**What is needed**
Please print the data shown below without any alteration.

**Saved entries**
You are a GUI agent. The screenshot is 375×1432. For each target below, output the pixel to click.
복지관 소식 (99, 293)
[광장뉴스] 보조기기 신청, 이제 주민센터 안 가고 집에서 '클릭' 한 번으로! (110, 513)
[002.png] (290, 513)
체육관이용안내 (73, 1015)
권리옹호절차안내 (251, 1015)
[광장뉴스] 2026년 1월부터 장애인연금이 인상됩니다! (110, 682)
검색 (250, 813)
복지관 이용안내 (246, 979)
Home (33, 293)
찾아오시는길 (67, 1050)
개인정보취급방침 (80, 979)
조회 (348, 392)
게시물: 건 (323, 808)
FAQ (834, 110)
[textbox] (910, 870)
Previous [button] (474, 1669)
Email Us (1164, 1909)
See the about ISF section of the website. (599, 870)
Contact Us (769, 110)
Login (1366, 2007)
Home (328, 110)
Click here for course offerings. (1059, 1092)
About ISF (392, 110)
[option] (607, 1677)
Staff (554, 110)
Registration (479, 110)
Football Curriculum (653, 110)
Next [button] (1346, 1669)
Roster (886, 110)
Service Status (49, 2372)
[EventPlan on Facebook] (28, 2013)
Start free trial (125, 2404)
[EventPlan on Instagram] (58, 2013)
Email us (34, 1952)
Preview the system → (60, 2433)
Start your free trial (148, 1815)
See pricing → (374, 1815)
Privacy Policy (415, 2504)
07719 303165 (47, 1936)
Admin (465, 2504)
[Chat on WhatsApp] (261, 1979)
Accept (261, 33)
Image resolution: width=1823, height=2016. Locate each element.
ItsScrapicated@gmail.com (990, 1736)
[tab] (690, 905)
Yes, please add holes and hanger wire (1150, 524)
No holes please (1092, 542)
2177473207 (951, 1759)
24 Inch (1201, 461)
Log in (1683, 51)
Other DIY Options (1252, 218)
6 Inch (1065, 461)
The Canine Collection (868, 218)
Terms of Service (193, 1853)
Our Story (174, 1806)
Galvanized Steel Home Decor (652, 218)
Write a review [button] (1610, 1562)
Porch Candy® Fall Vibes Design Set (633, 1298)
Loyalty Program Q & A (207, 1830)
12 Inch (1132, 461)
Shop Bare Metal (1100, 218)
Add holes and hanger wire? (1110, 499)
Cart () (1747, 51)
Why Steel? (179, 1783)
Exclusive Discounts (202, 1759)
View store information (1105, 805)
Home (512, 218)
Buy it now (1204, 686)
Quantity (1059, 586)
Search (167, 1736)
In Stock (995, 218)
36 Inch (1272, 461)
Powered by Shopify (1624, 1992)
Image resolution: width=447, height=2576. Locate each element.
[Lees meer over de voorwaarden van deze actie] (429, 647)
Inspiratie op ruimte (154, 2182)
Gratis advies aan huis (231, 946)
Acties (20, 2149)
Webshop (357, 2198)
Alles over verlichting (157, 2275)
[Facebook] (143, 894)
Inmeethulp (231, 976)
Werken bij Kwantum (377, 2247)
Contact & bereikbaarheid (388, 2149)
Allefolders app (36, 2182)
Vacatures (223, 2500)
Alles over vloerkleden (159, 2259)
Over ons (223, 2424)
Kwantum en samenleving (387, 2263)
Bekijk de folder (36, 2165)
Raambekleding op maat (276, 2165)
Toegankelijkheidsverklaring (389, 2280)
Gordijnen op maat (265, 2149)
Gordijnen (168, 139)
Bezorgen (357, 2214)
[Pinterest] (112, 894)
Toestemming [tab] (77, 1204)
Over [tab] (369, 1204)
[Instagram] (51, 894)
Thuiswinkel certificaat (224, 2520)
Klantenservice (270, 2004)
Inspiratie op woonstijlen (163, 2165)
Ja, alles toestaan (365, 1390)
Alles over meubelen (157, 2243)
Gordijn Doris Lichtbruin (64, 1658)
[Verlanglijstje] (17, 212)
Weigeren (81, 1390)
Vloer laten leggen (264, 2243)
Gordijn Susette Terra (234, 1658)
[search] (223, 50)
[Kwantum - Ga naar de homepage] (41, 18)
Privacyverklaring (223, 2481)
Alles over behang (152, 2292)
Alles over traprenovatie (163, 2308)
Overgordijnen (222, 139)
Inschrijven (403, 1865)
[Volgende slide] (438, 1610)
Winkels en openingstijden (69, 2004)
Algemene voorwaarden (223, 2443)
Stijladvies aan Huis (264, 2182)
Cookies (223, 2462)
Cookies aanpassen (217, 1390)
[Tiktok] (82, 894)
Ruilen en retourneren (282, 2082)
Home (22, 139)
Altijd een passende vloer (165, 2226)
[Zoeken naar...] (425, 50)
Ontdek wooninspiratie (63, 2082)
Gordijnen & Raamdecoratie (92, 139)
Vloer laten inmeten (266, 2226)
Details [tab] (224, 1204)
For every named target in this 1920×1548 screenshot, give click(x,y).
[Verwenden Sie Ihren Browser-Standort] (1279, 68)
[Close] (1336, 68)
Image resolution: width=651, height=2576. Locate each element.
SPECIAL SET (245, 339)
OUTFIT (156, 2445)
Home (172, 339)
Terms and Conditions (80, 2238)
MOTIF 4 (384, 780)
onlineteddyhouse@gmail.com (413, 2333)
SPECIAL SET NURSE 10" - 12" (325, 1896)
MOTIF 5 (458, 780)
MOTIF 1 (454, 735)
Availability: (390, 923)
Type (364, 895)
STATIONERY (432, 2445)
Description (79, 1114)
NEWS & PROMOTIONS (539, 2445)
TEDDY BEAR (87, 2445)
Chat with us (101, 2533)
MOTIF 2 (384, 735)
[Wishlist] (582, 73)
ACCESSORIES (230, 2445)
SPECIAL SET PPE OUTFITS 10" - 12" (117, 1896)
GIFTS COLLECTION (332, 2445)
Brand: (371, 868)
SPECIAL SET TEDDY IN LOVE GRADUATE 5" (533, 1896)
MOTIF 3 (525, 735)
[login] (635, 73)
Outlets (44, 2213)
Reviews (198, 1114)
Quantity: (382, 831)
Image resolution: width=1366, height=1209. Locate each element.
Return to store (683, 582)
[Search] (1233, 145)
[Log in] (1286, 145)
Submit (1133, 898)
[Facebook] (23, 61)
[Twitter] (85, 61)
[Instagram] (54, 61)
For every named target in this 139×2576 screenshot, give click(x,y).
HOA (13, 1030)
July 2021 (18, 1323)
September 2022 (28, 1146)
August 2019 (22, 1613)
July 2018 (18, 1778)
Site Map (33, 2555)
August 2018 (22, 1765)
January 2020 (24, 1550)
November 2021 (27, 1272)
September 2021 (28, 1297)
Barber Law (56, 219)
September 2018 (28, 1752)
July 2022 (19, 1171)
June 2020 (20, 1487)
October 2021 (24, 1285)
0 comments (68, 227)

**Task response**
You are a GUI agent. The screenshot is 375×1432. For each target below, output the pixel to click.
복지관 소식 (99, 293)
[광장뉴스] 보조기기 신청, 이제 주민센터 안 가고 집에서 '클릭' 한 번으로! (110, 513)
[002.png] (290, 513)
체육관이용안내 (73, 1015)
권리옹호절차안내 (251, 1015)
[광장뉴스] 2026년 1월부터 장애인연금이 인상됩니다! (110, 682)
검색 (250, 813)
복지관 이용안내 (246, 979)
Home (33, 293)
찾아오시는길 (67, 1050)
개인정보취급방침 (80, 979)
조회 (348, 392)
게시물: 건 (323, 808)
FAQ (834, 110)
[textbox] (910, 870)
Previous [button] (474, 1669)
Email Us (1164, 1909)
See the about ISF section of the website. (599, 870)
Contact Us (769, 110)
Login (1366, 2007)
Home (328, 110)
Click here for course offerings. (1059, 1092)
About ISF (392, 110)
[option] (607, 1677)
Staff (554, 110)
Registration (479, 110)
Football Curriculum (653, 110)
Next [button] (1346, 1669)
Roster (886, 110)
Service Status (49, 2372)
[EventPlan on Facebook] (28, 2013)
Start free trial (125, 2404)
[EventPlan on Instagram] (58, 2013)
Email us (34, 1952)
Preview the system → (60, 2433)
Start your free trial (148, 1815)
See pricing → (374, 1815)
Privacy Policy (415, 2504)
07719 303165 (47, 1936)
Admin (465, 2504)
[Chat on WhatsApp] (261, 1979)
Accept (261, 33)
Image resolution: width=1823, height=2016. Locate each element.
ItsScrapicated@gmail.com (990, 1736)
[tab] (690, 905)
Yes, please add holes and hanger wire (1150, 524)
No holes please (1092, 542)
2177473207 (951, 1759)
24 Inch (1201, 461)
Log in (1683, 51)
Other DIY Options (1252, 218)
6 Inch (1065, 461)
The Canine Collection (868, 218)
Terms of Service (193, 1853)
Our Story (174, 1806)
Galvanized Steel Home Decor (652, 218)
Write a review [button] (1610, 1562)
Porch Candy® Fall Vibes Design Set (633, 1298)
Loyalty Program Q & A (207, 1830)
12 Inch (1132, 461)
Shop Bare Metal (1100, 218)
Add holes and hanger wire? (1110, 499)
Cart () (1747, 51)
Why Steel? (179, 1783)
Exclusive Discounts (202, 1759)
View store information (1105, 805)
Home (512, 218)
Buy it now (1204, 686)
Quantity (1059, 586)
Search (167, 1736)
In Stock (995, 218)
36 Inch (1272, 461)
Powered by Shopify (1624, 1992)
Image resolution: width=447, height=2576. Locate each element.
[Lees meer over de voorwaarden van deze actie] (429, 647)
Inspiratie op ruimte (154, 2182)
Gratis advies aan huis (231, 946)
Acties (20, 2149)
Webshop (357, 2198)
Alles over verlichting (157, 2275)
[Facebook] (143, 894)
Inmeethulp (231, 976)
Werken bij Kwantum (377, 2247)
Contact & bereikbaarheid (388, 2149)
Allefolders app (36, 2182)
Vacatures (223, 2500)
Alles over vloerkleden (159, 2259)
Over ons (223, 2424)
Kwantum en samenleving (387, 2263)
Bekijk de folder (36, 2165)
Raambekleding op maat (276, 2165)
Toegankelijkheidsverklaring (389, 2280)
Gordijnen op maat (265, 2149)
Gordijnen (168, 139)
Bezorgen (357, 2214)
[Pinterest] (112, 894)
Toestemming [tab] (77, 1204)
Over [tab] (369, 1204)
[Instagram] (51, 894)
Thuiswinkel certificaat (224, 2520)
Klantenservice (270, 2004)
Inspiratie op woonstijlen (163, 2165)
Ja, alles toestaan (365, 1390)
Alles over meubelen (157, 2243)
Gordijn Doris Lichtbruin (64, 1658)
[Verlanglijstje] (17, 212)
Weigeren (81, 1390)
Vloer laten leggen (264, 2243)
Gordijn Susette Terra (234, 1658)
[search] (223, 50)
[Kwantum - Ga naar de homepage] (41, 18)
Privacyverklaring (223, 2481)
Alles over behang (152, 2292)
Alles over traprenovatie (163, 2308)
Overgordijnen (222, 139)
Inschrijven (403, 1865)
[Volgende slide] (438, 1610)
Winkels en openingstijden (69, 2004)
Algemene voorwaarden (223, 2443)
Stijladvies aan Huis (264, 2182)
Cookies (223, 2462)
Cookies aanpassen (217, 1390)
[Tiktok] (82, 894)
Ruilen en retourneren (282, 2082)
Home (22, 139)
Altijd een passende vloer (165, 2226)
[Zoeken naar...] (425, 50)
Ontdek wooninspiratie (63, 2082)
Gordijnen & Raamdecoratie (92, 139)
Vloer laten inmeten (266, 2226)
Details [tab] (224, 1204)
For every named target in this 1920×1548 screenshot, give click(x,y).
[Verwenden Sie Ihren Browser-Standort] (1279, 68)
[Close] (1336, 68)
Image resolution: width=651, height=2576. Locate each element.
SPECIAL SET (245, 339)
OUTFIT (156, 2445)
Home (172, 339)
Terms and Conditions (80, 2238)
MOTIF 4 (384, 780)
onlineteddyhouse@gmail.com (413, 2333)
SPECIAL SET NURSE 10" - 12" (325, 1896)
MOTIF 5 (458, 780)
MOTIF 1 (454, 735)
Availability: (390, 923)
Type (364, 895)
STATIONERY (432, 2445)
Description (79, 1114)
NEWS & PROMOTIONS (539, 2445)
TEDDY BEAR (87, 2445)
Chat with us (101, 2533)
MOTIF 2 (384, 735)
[Wishlist] (582, 73)
ACCESSORIES (230, 2445)
SPECIAL SET PPE OUTFITS 10" - 12" (117, 1896)
GIFTS COLLECTION (332, 2445)
Brand: (371, 868)
SPECIAL SET TEDDY IN LOVE GRADUATE 5" (533, 1896)
MOTIF 3 (525, 735)
[login] (635, 73)
Outlets (44, 2213)
Reviews (198, 1114)
Quantity: (382, 831)
Image resolution: width=1366, height=1209. Locate each element.
Return to store (683, 582)
[Search] (1233, 145)
[Log in] (1286, 145)
Submit (1133, 898)
[Facebook] (23, 61)
[Twitter] (85, 61)
[Instagram] (54, 61)
For every named target in this 139×2576 screenshot, give click(x,y).
HOA (13, 1030)
July 2021 (18, 1323)
September 2022 (28, 1146)
August 2019 (22, 1613)
July 2018 (18, 1778)
Site Map (33, 2555)
August 2018 (22, 1765)
January 2020 (24, 1550)
November 2021 (27, 1272)
September 2021 (28, 1297)
Barber Law (56, 219)
September 2018 (28, 1752)
July 2022 (19, 1171)
June 2020 (20, 1487)
October 2021 (24, 1285)
0 comments (68, 227)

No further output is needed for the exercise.